Mavacamten in Adolescents With Obstructive Hypertrophic Cardiomyopathy

Key Takeaways

• Mavacamten was associated with a greater reduction in Valsalva-provoked LVOT gradient at week 28 than placebo in symptomatic adolescents with obstructive hypertrophic cardiomyopathy.
• The phase 3, double-blind, randomized, placebo-controlled trial enrolled adolescents aged 12 to younger than 18 years with NYHA class II or III obstructive hypertrophic cardiomyopathy.
• Overall adverse event rates were similar, two serious adverse events occurred in each group, no patient had a reduction in LVEF to less than 50%, and no deaths occurred.

In a phase 3 NEJM trial, symptomatic adolescents with obstructive hypertrophic cardiomyopathy had a 48.0 mm Hg greater reduction in Valsalva-provoked LVOT gradient with mavacamten than with placebo at week 28. Participants were 12 to younger than 18 years of age and had NYHA class II or III symptoms at entry. The double-blind, randomized, placebo-controlled comparison focused on the prespecified week-28 obstruction endpoint.

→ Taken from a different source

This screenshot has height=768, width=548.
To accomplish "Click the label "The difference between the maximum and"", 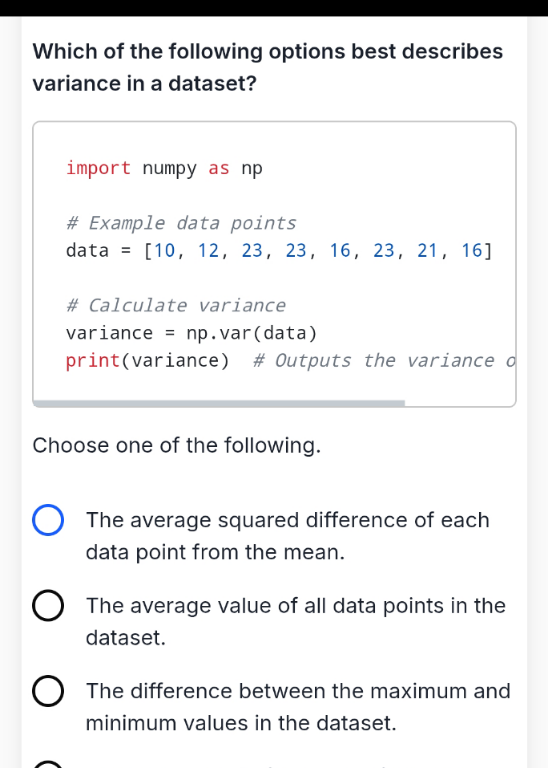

The phase 3 study used a double-blind, randomized, placebo-controlled design with 1:1 assignment to mavacamten or placebo. A total of 44 patients underwent randomization, with 23 assigned to mavacamten and 21 assigned to placebo. Eligible participants were adolescents 12 to younger than 18 years of age with NYHA class II or III obstructive hypertrophic cardiomyopathy. Mean age was 14.7±1.7 years in the mavacamten group and 14.6±1.7 years in the placebo group, while female representation was 8 of 23 and 5 of 21. Baseline Valsalva LVOT gradients were similar at 78.4±34.1 mm Hg and 80.8±47.4 mm Hg, respectively, at study entry.

The prespecified primary end point was change from baseline to week 28 in LVOT pressure gradient provoked by the Valsalva maneuver. At week 28, the least-squares mean change was −48.5 mm Hg with mavacamten and −0.5 mm Hg with placebo. The between-group difference was −48.0 mm Hg, with a 95% confidence interval from −67.7 to −28.3 and P<0.001. The placebo group showed little change in the provoked gradient during follow-up. Investigators concluded that reduction in LVOT obstruction was significantly greater with mavacamten than with placebo over 28 weeks.

Adverse event incidence was similar in both groups, and two patients in each group had serious adverse events. Serious events were syncope and inappropriate ICD shock with mavacamten, and chest pain and depression with suicidal ideation with placebo. No patient had a reduction in left ventricular ejection fraction to less than 50%, and no deaths occurred during the trial. Bristol Myers Squibb funded the study, and the trial was identified as SCOUT-HCM, ClinicalTrials.gov number NCT06253221. The report was published online on March 29, 2026, and the findings reflect the trial's 28-week follow-up period.